Ele vê hoje aquele pós-68 como uma época em que “as opiniões eram exageradas”. E exercita um olhar mais crítico sobre o período:

— O nosso erro foi ter tido uma imagem leninista da revolução, de que o capitalismo poderia ser destruído. Não acredito nisso. Acho que o grande problema da esquerda dos últimos 150 anos é que ainda não conseguiu oferecer um modelo mais atraente para a sociedade livre do que o capitalismo. É nisso que tínhamos que trabalhar, com economia solidária, com empoderamento.

......

» **Instruções do exercício**:
**A)** Responda às perguntas abaixo com base no trecho sobre o pós-68.
(i) Segundo o início do trecho, como era a época do pós-68 em relação às opiniões?
(ii) Que imagem da revolução é apontada como o erro cometido?
(iii) A quantos anos da esquerda se refere o grande problema mencionado?
**B)** Copie do trecho sobre o pós-68, sem nenhuma alteração, a passagem que vai de "Ele vê hoje" até "solidária, com empoderamento.", incluindo essas palavras.

......

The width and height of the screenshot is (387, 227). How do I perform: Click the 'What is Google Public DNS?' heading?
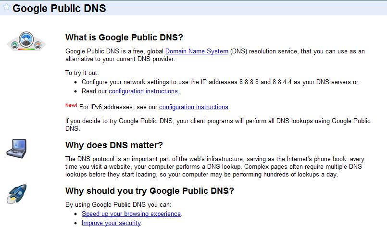pyautogui.click(x=124, y=38)
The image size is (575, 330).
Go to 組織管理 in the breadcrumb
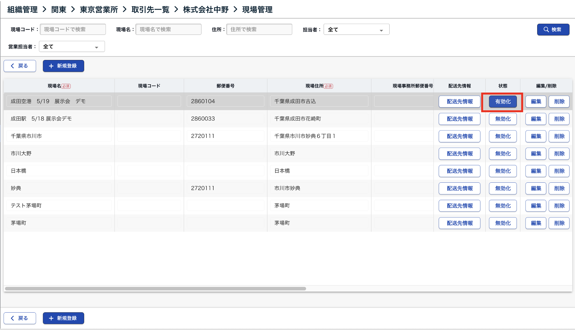(22, 10)
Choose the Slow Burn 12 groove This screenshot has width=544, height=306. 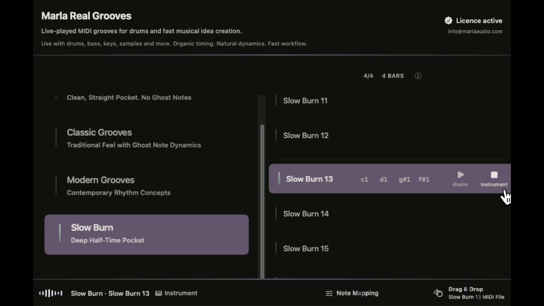[x=389, y=136]
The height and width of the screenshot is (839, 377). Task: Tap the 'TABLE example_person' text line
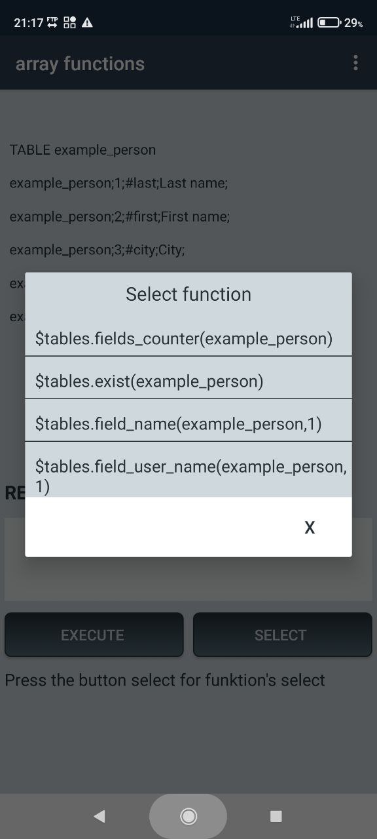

......

» **Respostas por tarefa**:
**A)**
(i) Era uma época em que "as opiniões eram exageradas".
(ii) Uma imagem leninista da revolução, de que o capitalismo poderia ser destruído.
(iii) Aos últimos 150 anos.

**B)**
Ele vê hoje aquele pós-68 como uma época em que “as opiniões eram exageradas”. E exercita um olhar mais crítico sobre o período:

— O nosso erro foi ter tido uma imagem leninista da revolução, de que o capitalismo poderia ser destruído. Não acredito nisso. Acho que o grande problema da esquerda dos últimos 150 anos é que ainda não conseguiu oferecer um modelo mais atraente para a sociedade livre do que o capitalismo. É nisso que tínhamos que trabalhar, com economia solidária, com empoderamento.